## Aufgabenstellung
Gib den Abschnitt vom Anfang der Zeilen bis einschließlich der Zeile mit „continuous (469, 208)“ als CSV mit den zwei Spalten „anfrage“ und „antwort“ aus. Pro Eintrag steht dessen Text und die zugehörige Antwort, jeweils in einem Feld in Anführungszeichen und mit Leerzeichen statt Zeilenumbrüchen.

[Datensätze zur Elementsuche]
=====

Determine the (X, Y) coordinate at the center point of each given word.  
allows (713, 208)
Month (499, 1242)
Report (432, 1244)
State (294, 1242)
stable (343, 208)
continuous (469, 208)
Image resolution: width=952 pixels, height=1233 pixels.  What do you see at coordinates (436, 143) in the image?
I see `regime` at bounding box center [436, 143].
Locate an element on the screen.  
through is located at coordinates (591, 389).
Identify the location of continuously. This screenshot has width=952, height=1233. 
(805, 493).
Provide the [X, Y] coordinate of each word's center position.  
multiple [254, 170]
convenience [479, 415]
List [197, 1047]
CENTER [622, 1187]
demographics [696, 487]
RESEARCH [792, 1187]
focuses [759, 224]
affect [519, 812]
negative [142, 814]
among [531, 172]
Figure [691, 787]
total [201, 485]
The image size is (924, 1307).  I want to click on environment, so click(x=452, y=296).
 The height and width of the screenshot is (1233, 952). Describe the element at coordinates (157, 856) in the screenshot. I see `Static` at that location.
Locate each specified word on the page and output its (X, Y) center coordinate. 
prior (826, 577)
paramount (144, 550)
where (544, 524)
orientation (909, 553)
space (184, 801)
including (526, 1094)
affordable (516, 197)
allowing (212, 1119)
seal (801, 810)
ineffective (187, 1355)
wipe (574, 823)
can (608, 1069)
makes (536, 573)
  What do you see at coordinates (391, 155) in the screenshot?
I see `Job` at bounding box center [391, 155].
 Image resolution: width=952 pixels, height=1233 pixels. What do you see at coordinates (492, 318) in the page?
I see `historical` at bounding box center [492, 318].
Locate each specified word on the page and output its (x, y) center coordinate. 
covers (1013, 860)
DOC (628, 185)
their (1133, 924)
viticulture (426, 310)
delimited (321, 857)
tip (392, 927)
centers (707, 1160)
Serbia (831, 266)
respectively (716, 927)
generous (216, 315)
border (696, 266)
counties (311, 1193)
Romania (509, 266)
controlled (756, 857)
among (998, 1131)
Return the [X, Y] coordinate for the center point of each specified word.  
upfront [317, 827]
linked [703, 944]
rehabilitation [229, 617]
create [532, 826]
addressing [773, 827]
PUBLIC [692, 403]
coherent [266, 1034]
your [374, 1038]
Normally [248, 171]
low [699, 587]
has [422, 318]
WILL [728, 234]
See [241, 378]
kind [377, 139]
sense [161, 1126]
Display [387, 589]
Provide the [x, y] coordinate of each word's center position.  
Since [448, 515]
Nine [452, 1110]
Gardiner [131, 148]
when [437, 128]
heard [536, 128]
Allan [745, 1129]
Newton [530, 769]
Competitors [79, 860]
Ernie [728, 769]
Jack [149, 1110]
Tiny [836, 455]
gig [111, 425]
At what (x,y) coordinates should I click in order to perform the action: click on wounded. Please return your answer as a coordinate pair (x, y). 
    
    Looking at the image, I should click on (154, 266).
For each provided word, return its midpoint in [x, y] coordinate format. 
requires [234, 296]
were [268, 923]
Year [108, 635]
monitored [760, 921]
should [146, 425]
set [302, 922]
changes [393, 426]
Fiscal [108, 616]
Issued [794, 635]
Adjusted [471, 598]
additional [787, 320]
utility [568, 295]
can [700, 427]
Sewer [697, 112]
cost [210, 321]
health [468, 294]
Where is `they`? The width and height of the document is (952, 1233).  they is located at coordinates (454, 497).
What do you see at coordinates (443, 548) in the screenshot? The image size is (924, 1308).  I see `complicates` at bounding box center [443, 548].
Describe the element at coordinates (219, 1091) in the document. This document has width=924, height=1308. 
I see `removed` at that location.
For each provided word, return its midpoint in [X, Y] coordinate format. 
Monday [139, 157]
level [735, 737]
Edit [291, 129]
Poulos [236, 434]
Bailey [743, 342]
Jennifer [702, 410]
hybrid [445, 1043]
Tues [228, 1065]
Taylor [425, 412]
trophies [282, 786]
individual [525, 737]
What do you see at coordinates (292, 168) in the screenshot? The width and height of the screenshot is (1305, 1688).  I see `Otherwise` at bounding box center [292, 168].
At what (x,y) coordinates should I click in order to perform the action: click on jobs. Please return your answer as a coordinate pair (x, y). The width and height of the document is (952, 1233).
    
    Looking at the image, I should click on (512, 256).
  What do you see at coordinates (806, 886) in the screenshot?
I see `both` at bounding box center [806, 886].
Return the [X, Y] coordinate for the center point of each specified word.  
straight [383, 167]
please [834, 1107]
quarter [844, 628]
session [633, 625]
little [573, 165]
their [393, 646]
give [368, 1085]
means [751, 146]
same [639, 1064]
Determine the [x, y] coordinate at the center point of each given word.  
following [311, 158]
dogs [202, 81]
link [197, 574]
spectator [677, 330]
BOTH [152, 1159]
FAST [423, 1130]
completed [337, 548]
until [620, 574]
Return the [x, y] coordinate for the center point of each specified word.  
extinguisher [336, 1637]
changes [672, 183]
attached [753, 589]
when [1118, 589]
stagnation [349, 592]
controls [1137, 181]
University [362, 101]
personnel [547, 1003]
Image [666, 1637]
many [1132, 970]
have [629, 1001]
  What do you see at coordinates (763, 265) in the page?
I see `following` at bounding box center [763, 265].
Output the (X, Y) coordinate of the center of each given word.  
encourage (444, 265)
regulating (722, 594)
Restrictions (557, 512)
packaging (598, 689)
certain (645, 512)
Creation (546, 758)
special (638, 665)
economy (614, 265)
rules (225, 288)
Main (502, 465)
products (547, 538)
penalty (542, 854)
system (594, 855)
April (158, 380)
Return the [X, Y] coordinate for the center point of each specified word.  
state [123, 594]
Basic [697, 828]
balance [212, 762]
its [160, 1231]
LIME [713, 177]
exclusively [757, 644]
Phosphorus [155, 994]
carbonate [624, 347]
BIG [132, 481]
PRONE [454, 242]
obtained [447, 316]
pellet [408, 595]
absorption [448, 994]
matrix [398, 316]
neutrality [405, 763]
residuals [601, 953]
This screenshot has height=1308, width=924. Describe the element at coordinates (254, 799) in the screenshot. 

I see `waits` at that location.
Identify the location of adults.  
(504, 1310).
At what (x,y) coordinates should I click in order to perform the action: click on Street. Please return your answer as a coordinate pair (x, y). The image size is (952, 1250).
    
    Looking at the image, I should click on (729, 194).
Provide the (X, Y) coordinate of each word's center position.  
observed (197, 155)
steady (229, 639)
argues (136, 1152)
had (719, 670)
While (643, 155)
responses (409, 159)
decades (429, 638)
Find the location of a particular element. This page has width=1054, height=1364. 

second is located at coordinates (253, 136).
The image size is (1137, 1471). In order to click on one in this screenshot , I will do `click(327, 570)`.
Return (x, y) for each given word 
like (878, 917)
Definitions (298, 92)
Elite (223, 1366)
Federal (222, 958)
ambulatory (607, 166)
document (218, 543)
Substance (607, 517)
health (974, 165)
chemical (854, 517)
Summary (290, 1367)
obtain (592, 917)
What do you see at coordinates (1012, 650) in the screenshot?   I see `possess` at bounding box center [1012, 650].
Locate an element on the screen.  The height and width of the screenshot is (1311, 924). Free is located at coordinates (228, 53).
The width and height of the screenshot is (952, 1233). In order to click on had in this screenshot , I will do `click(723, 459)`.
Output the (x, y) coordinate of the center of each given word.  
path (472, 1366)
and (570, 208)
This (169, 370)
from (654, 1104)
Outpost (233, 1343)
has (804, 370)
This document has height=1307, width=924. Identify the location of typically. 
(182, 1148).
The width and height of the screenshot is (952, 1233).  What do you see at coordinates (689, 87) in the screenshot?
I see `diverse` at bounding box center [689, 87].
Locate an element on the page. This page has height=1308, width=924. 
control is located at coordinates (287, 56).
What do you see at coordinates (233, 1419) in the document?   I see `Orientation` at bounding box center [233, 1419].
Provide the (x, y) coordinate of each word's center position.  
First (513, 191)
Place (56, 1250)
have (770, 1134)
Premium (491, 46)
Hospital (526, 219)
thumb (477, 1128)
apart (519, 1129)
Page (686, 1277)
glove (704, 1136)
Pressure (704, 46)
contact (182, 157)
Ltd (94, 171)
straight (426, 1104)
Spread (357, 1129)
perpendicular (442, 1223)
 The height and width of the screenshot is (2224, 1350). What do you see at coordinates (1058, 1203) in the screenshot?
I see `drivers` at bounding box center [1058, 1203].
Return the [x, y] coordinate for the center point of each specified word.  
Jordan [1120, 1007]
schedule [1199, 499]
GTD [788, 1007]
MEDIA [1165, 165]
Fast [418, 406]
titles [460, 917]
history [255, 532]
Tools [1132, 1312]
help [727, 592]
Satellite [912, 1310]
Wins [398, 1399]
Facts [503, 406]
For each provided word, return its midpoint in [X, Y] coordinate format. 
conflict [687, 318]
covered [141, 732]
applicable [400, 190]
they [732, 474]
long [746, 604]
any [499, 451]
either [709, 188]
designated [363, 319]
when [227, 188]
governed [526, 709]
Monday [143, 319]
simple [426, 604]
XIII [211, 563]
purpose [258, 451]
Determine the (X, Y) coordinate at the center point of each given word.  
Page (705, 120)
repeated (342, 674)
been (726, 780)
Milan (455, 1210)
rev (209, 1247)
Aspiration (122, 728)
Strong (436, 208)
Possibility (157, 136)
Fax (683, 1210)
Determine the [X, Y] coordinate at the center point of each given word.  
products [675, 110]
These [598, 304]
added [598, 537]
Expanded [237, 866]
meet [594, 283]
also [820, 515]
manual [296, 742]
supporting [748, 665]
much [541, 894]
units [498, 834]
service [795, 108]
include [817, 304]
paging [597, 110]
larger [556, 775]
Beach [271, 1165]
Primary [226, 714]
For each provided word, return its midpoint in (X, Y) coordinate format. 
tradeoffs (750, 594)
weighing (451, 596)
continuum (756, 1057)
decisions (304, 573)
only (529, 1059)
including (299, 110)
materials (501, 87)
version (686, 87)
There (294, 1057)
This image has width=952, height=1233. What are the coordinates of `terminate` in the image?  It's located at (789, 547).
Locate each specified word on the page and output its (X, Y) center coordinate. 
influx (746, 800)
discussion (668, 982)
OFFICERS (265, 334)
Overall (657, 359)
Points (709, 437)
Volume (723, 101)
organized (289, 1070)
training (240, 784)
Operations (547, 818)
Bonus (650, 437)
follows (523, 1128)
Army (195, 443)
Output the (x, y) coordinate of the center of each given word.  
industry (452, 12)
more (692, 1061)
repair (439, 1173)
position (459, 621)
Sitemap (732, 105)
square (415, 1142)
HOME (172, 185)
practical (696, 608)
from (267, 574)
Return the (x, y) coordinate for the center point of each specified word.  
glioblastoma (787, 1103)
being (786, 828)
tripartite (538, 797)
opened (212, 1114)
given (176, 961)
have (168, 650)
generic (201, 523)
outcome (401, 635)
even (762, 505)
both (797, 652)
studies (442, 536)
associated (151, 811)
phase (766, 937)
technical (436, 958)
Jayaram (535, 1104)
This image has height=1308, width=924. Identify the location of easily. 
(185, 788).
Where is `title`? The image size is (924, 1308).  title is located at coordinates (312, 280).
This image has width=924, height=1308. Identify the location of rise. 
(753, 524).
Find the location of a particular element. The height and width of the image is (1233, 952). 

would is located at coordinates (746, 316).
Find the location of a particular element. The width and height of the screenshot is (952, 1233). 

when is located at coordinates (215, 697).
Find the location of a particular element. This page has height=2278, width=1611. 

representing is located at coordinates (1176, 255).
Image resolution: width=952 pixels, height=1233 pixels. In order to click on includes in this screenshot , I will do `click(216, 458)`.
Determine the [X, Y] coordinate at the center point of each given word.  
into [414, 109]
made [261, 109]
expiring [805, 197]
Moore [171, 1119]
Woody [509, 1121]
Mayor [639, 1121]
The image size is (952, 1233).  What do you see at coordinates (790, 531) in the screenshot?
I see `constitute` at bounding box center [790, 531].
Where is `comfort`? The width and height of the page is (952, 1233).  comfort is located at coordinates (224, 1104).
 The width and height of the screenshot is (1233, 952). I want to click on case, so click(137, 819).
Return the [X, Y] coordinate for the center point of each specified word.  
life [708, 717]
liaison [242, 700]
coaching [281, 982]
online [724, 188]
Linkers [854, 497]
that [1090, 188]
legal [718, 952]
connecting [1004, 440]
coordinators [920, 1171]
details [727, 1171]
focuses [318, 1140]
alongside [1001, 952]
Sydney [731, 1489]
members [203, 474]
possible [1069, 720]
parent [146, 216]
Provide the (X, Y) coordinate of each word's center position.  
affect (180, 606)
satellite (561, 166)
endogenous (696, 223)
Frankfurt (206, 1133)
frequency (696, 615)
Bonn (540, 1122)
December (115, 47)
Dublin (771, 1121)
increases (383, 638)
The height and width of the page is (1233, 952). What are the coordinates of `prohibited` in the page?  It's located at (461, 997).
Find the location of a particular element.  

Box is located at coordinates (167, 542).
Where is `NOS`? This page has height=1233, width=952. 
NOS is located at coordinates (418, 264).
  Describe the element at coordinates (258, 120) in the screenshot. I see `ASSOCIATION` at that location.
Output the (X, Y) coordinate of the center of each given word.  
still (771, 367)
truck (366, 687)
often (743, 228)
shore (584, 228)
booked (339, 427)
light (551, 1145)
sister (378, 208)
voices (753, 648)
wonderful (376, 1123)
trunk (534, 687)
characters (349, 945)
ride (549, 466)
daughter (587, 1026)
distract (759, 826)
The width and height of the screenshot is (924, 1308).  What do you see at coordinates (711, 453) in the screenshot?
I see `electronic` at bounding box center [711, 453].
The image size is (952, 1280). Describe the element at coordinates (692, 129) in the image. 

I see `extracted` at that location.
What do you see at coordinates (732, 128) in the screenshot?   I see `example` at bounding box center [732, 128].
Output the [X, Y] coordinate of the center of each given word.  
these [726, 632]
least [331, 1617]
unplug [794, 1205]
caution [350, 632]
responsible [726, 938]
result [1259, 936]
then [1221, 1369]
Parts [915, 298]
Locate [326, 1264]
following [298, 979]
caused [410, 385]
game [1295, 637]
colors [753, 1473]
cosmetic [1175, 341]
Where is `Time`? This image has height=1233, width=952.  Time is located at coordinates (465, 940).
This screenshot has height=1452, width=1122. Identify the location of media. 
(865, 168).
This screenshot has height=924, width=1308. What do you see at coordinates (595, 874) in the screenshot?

=====

## Antwort
anfrage,antwort
"Determine the (X, Y) coordinate at the center point of each given word. allows","(713, 208)"
"Month","(499, 1242)"
"Report","(432, 1244)"
"State","(294, 1242)"
"stable","(343, 208)"
"continuous","(469, 208)"